一度も首位を譲ることなく、安定した走りを見せたアレックス・リンス選手=6日、スペイン・バレンシア(スズキ提供)
一度も首位を譲ることなく、安定した走りを見せたアレックス・リンス選手=6日、スペイン・バレンシア(スズキ提供)

 最終戦はアレックス・リンス選手(26)がマシン「GSX―RR」を駆って終始トップで走行。今季2回目の優勝を果たし、有終の美を飾った。ワークスの「チームスズキエクスター」の全20戦終了時の総合成績は6位。モトGPとともに終止符を打った世界耐久選手権(EWC)の年間成績は総合2位だった。
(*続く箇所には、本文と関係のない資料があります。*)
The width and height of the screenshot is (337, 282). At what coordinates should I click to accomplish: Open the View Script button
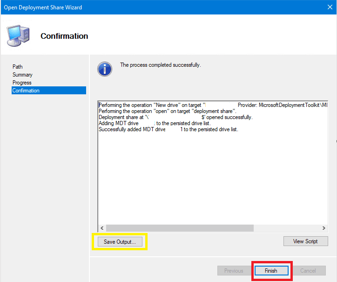(305, 241)
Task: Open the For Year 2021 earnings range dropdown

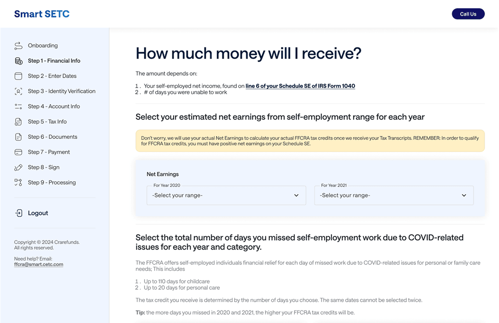Action: click(x=394, y=195)
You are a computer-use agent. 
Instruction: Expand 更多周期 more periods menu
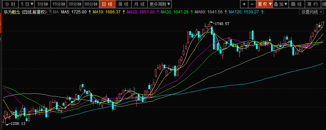(x=160, y=4)
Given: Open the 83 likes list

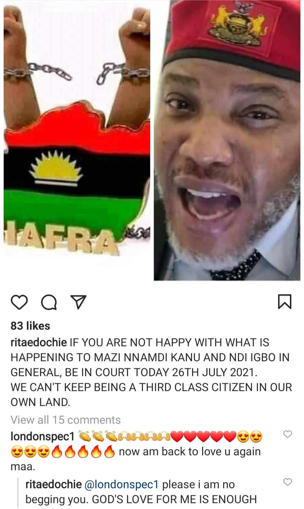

 同社は国内主要メーカーの発祥地で「バイクのふるさと」といわれる浜松市に本社を置く。レース撤退に地元からは惜しむ声が上がった。
 同市東区で二輪販売修理工場を営む二橋久晴さん(62)は88年から96年まで、メカニックとしてスズキワークスに携わった。担当ではなかったが、当時はケビン・シュワンツ選手が活躍。「豪快、爽快で記憶に強く刻まれたライダー。選手を支える現場が楽しかった」と振り返る。参戦終了には「時代の流れで、やむを得ない」と残念がった。
 モトGPは毎回視聴し、選手のレース運びを参考にしているという高校生ロードレーサーの福田琢巳さん(16)=浜松城北工高1年=は「海外メーカーの勢いがある中、日本のマシンやチームには頑張ってほしかった」と思いを込めた。
 モトGPなど二輪レースには企業やマシンのPR、過酷なレースを通じて技術力を磨く狙いがあった。スズキの鈴木俊宏社長は「参戦はブランドや技術開発に貢献したが、活用面には反省もある。今後は自動車の次世代技術の対応に注力し、遅れを取り戻す」と話した。

 <メモ>スズキは1974年、世界各地を転戦するMoto(モト)GPの前身に当たるワールドグランプリに参戦した。80年代半ばに休止したが、88年から再びフル参戦。2012~14年の休止後、15年に復帰し、出場を続けた。輩出した年間王者はバリー・シーン、ケビン・シュワンツ選手ら6人(7回)。直近ではジョアン・ミル選手が20年、ケニー・ロバーツ・ジュニア選手(00年)以来20年ぶりに制し、チームタイトルも獲得した。一方、EWCは1980年に参戦し、「SERT」チームとして17回の年間王者に輝いた。